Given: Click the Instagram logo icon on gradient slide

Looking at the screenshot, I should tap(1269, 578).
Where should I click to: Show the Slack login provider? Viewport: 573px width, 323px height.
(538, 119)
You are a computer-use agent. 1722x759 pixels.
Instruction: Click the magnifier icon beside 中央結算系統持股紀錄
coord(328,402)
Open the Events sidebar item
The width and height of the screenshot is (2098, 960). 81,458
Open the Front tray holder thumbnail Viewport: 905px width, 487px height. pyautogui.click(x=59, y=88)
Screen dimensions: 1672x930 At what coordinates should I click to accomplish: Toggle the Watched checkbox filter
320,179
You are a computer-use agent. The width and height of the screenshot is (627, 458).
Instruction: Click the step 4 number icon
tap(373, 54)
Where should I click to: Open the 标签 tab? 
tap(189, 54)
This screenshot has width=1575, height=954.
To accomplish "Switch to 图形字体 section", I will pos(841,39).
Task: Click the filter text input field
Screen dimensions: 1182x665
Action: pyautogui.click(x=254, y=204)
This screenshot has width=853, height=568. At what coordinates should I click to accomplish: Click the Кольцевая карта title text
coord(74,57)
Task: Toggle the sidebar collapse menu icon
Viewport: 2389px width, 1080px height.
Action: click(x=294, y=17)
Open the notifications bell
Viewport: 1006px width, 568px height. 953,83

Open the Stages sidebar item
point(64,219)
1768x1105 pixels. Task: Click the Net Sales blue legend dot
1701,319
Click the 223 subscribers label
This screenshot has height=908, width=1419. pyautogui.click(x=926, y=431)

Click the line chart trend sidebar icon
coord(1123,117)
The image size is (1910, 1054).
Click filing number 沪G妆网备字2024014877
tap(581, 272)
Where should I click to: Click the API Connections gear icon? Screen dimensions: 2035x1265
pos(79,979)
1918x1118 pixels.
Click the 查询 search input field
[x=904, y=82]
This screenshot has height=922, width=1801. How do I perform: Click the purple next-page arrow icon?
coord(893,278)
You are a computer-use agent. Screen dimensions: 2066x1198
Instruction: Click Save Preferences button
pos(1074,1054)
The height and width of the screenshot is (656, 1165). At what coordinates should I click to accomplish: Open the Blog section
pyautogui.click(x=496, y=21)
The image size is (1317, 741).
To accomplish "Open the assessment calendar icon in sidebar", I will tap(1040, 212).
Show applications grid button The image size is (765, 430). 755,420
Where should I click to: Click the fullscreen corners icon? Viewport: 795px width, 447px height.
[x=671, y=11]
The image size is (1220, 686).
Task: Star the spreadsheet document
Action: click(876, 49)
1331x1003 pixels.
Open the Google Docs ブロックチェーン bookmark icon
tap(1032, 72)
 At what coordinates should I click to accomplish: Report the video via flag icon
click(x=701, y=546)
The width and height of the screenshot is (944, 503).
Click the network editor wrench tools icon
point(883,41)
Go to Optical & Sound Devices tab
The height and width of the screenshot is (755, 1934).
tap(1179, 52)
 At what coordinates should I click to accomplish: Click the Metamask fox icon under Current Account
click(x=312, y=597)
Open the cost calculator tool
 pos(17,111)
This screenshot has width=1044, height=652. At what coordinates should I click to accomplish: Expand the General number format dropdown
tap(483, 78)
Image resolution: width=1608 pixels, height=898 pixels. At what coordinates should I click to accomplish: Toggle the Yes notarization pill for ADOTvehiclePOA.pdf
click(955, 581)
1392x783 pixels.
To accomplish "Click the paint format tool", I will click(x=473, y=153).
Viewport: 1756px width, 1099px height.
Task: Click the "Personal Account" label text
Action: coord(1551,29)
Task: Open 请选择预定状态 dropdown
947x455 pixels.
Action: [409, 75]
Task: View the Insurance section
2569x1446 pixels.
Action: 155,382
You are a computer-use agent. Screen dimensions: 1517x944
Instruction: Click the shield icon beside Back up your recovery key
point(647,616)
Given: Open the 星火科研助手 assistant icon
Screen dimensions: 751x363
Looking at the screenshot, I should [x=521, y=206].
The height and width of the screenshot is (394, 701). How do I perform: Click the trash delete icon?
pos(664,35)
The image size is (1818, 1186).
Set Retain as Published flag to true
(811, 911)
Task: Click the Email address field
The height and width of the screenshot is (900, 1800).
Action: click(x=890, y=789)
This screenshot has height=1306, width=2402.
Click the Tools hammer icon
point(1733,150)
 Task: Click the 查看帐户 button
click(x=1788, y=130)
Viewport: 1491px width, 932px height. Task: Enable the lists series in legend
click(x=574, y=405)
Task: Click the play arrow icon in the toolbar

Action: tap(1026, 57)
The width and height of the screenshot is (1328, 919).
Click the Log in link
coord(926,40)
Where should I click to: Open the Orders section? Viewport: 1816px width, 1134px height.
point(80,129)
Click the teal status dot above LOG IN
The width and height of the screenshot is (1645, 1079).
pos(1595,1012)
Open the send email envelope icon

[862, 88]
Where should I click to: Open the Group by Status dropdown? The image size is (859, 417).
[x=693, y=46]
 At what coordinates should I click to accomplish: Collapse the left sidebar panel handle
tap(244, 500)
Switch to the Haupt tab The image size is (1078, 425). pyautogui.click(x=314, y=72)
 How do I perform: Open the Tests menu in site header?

### Task
Repeat the whole listing exactly.

### Solution to this exercise
Given: Click the Instagram logo icon on gradient slide

Looking at the screenshot, I should tap(1269, 578).
Where should I click to: Show the Slack login provider? Viewport: 573px width, 323px height.
(538, 119)
You are a computer-use agent. 1722x759 pixels.
Instruction: Click the magnifier icon beside 中央結算系統持股紀錄
coord(328,402)
Open the Events sidebar item
The width and height of the screenshot is (2098, 960). 81,458
Open the Front tray holder thumbnail Viewport: 905px width, 487px height. pyautogui.click(x=59, y=88)
Screen dimensions: 1672x930 At what coordinates should I click to accomplish: Toggle the Watched checkbox filter
320,179
You are a computer-use agent. The width and height of the screenshot is (627, 458).
Instruction: Click the step 4 number icon
tap(373, 54)
Where should I click to: Open the 标签 tab? 
tap(189, 54)
This screenshot has width=1575, height=954.
To accomplish "Switch to 图形字体 section", I will pos(841,39).
Task: Click the filter text input field
Screen dimensions: 1182x665
Action: pyautogui.click(x=254, y=204)
This screenshot has width=853, height=568. At what coordinates should I click to accomplish: Click the Кольцевая карта title text
coord(74,57)
Task: Toggle the sidebar collapse menu icon
Viewport: 2389px width, 1080px height.
Action: click(x=294, y=17)
Open the notifications bell
Viewport: 1006px width, 568px height. 953,83

Open the Stages sidebar item
point(64,219)
1768x1105 pixels. Task: Click the Net Sales blue legend dot
1701,319
Click the 223 subscribers label
This screenshot has height=908, width=1419. pyautogui.click(x=926, y=431)

Click the line chart trend sidebar icon
coord(1123,117)
The image size is (1910, 1054).
Click filing number 沪G妆网备字2024014877
tap(581, 272)
Where should I click to: Click the API Connections gear icon? Screen dimensions: 2035x1265
pos(79,979)
1918x1118 pixels.
Click the 查询 search input field
[x=904, y=82]
This screenshot has height=922, width=1801. How do I perform: Click the purple next-page arrow icon?
coord(893,278)
You are a computer-use agent. Screen dimensions: 2066x1198
Instruction: Click Save Preferences button
pos(1074,1054)
The height and width of the screenshot is (656, 1165). At what coordinates should I click to accomplish: Open the Blog section
pyautogui.click(x=496, y=21)
The image size is (1317, 741).
To accomplish "Open the assessment calendar icon in sidebar", I will tap(1040, 212).
Show applications grid button The image size is (765, 430). 755,420
Where should I click to: Click the fullscreen corners icon? Viewport: 795px width, 447px height.
[x=671, y=11]
The image size is (1220, 686).
Task: Star the spreadsheet document
Action: click(876, 49)
1331x1003 pixels.
Open the Google Docs ブロックチェーン bookmark icon
tap(1032, 72)
 At what coordinates should I click to accomplish: Report the video via flag icon
click(x=701, y=546)
The width and height of the screenshot is (944, 503).
Click the network editor wrench tools icon
point(883,41)
Go to Optical & Sound Devices tab
The height and width of the screenshot is (755, 1934).
tap(1179, 52)
 At what coordinates should I click to accomplish: Click the Metamask fox icon under Current Account
click(x=312, y=597)
Open the cost calculator tool
 pos(17,111)
This screenshot has width=1044, height=652. At what coordinates should I click to accomplish: Expand the General number format dropdown
tap(483, 78)
Image resolution: width=1608 pixels, height=898 pixels. At what coordinates should I click to accomplish: Toggle the Yes notarization pill for ADOTvehiclePOA.pdf
click(955, 581)
1392x783 pixels.
To accomplish "Click the paint format tool", I will click(x=473, y=153).
Viewport: 1756px width, 1099px height.
Task: Click the "Personal Account" label text
Action: coord(1551,29)
Task: Open 请选择预定状态 dropdown
947x455 pixels.
Action: [409, 75]
Task: View the Insurance section
2569x1446 pixels.
Action: 155,382
You are a computer-use agent. Screen dimensions: 1517x944
Instruction: Click the shield icon beside Back up your recovery key
point(647,616)
Given: Open the 星火科研助手 assistant icon
Screen dimensions: 751x363
Looking at the screenshot, I should [x=521, y=206].
The height and width of the screenshot is (394, 701). How do I perform: Click the trash delete icon?
pos(664,35)
The image size is (1818, 1186).
Set Retain as Published flag to true
(811, 911)
Task: Click the Email address field
The height and width of the screenshot is (900, 1800).
Action: click(x=890, y=789)
This screenshot has height=1306, width=2402.
Click the Tools hammer icon
point(1733,150)
 Task: Click the 查看帐户 button
click(x=1788, y=130)
Viewport: 1491px width, 932px height. Task: Enable the lists series in legend
click(x=574, y=405)
Task: Click the play arrow icon in the toolbar

Action: tap(1026, 57)
The width and height of the screenshot is (1328, 919).
Click the Log in link
coord(926,40)
Where should I click to: Open the Orders section? Viewport: 1816px width, 1134px height.
point(80,129)
Click the teal status dot above LOG IN
The width and height of the screenshot is (1645, 1079).
pos(1595,1012)
Open the send email envelope icon

[862, 88]
Where should I click to: Open the Group by Status dropdown? The image size is (859, 417).
[x=693, y=46]
 At what coordinates should I click to accomplish: Collapse the left sidebar panel handle
tap(244, 500)
Switch to the Haupt tab The image size is (1078, 425). pyautogui.click(x=314, y=72)
 How do I perform: Open the Tests menu in site header?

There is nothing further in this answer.